Articles will be released online in 2027, with paper copies available from early 2028. Have a peek at the Special Issue abstract:
"This special issue examines how Dutch universities participated in the making of colonial knowledge and how these histories shape their colonial afterlives. As happened elsewhere, different universities in the Netherlands recently commissioned inquiries into their colonial pasts. Bringing together studies from Dutch universities, this issue places diverse themes and approaches in conversation and situates them within a growing international body of scholarship on academic entanglements with colonialism.
From the onset of Dutch colonial activity in the seventeenth century, universities were involved in the production and circulation of colonial knowledge. The production of colonial knowledge penetrated disciplines spanning from theology, law, to the natural sciences. The Dutch colonial apparatus transformed places into sites which generated and circulated colonial knowledge; ideas, objects, and people from the colonies flowed into Dutch universities. In contrast, institutions of higher learning for colonised populations appeared only around the turn of the twentieth century.

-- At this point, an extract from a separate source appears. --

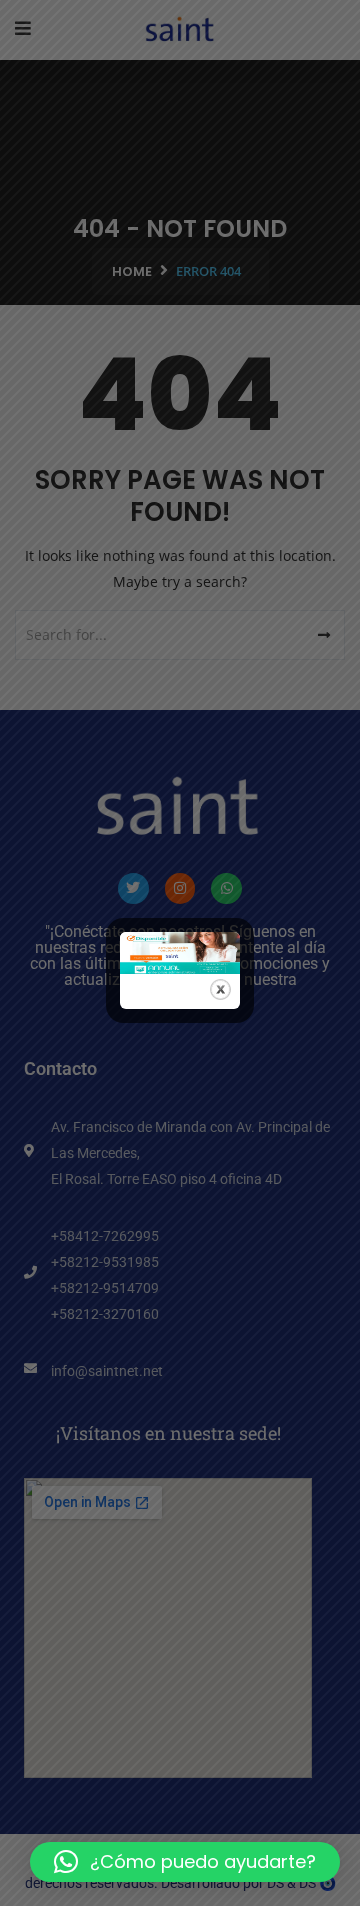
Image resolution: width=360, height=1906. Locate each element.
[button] (185, 1862)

These histories provide a useful starting point to trace the colonial afterlives of universities today, both in the Netherlands and in former colonies. After the formal end of Dutch occupation, what imprints of colonialism continue to shape institutions of higher learning in the Netherlands and its former colonies? By engaging with scholarship from other regions and foregrounding the production of colonial knowledge, this issue highlights how Dutch universities' entanglements with colonialism have contributed to broader histories of knowledge that continue to inform research, teaching, and institutional identities today, in both national and global contexts."